‘Social development’ refers to many of the non-economic processes and outcomes of development, including but not limited to: reduced vulnerability; inclusion; wellbeing; accountability; people-centred approaches; and freedom from violence. It is fundamentally concerned with human rights, formal and informal power relations, inequality and possibilities for building greater equality between individuals and groups within societies.
‘Human development’ is a process of enlarging people’s choices by building human capabilities to lead lives that they value. This involves the capability to lead long and healthy lives, to be educated, to access resources and social protection, and fair employment. As such, human development is also fundamentally concerned with human rights, including those to life, health and wellbeing.
This guide explores how social development issues influence human development outcomes. It shows that addressing social development issues is crucial to optimising success in all efforts to promote human development.
How does social development influence human development outcomes?
Addressing social development issues can improve and sustain human development and reduce individual and community vulnerability. Poverty, gender inequality, social exclusion and geographic location can all affect a person’s ability to realise their right to a decent standard of living. Moreover, individuals and groups may face multiple barriers to realising their rights. These barriers can negatively reinforce each other. For example, girls and women living with disabilities, or poor women living in rural areas, are likely to face greater barriers than most women living in better-off, urban settings. Challenges to human development can change throughout a person’s life and especially at particular periods. For example, the early years of life, the transition from school to work and from work to retirement are periods when human development challenges are high.
To realise rights to human development, we need to understand and address the social drivers of development. If we do not do so, any gains made will be undermined. By taking social development issues on board, development actors will achieve better results and better value for money. This guide breaks down social development issues and human development sectors for conceptual clarity but in reality the issues are intersecting and interdependent. Specifically, although human rights are addressed in one section of this guide, they apply to all the other social development sections.

__________________________________________________

• [Written problem]:
For each numbered statement, say yes or no to whether it agrees with the passage on social and human development, and quote the words of the passage that decide it.
1. Human rights are covered in one section of the guide and are not relevant to its other social development sections.
2. The transition from school to work is a period of high human development challenges.
3. Human development involves the capability to access social protection.

• [Provided data]:
__________________________________________________

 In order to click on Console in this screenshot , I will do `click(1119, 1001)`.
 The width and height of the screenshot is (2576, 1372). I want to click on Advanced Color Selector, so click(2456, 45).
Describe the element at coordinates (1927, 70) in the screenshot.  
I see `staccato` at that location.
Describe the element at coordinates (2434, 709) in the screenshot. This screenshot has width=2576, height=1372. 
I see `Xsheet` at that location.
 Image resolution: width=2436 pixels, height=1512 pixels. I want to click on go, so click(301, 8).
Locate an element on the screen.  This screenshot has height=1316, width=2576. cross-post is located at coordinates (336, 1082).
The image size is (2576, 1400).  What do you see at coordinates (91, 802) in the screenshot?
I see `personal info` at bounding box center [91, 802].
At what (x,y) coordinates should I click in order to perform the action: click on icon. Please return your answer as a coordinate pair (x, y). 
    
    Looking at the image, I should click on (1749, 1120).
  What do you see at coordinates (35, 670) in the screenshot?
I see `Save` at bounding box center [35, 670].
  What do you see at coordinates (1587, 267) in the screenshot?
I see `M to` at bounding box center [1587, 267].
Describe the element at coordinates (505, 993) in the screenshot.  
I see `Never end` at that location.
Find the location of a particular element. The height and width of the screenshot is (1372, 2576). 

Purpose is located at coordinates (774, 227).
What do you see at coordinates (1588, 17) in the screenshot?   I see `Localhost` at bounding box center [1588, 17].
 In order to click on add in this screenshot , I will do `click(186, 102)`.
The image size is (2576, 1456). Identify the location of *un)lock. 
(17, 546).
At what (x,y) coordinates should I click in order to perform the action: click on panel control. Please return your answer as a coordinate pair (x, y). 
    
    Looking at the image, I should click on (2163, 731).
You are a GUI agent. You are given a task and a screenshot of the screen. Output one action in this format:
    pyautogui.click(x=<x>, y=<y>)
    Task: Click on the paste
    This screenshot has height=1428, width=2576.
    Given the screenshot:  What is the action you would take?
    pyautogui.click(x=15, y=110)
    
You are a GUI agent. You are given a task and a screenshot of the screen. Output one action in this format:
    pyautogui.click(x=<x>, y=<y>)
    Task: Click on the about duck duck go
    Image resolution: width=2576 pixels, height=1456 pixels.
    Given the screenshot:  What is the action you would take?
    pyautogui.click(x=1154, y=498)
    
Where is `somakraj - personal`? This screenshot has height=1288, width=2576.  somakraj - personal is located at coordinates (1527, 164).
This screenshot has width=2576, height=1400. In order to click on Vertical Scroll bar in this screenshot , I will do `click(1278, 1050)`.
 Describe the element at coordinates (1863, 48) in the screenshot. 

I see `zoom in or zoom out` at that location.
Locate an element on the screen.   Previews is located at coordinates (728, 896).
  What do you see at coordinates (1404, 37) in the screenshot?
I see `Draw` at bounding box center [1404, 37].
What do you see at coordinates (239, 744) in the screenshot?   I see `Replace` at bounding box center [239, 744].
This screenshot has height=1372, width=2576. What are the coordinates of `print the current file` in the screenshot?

__________________________________________________

• [Written answer]:
1. No: "although human rights are addressed in one section of this guide, they apply to all the other social development sections."
2. Yes: "the early years of life, the transition from school to work and from work to retirement are periods when human development challenges are high."
3. Yes: "This involves the capability to lead long and healthy lives, to be educated, to access resources and social protection, and fair employment."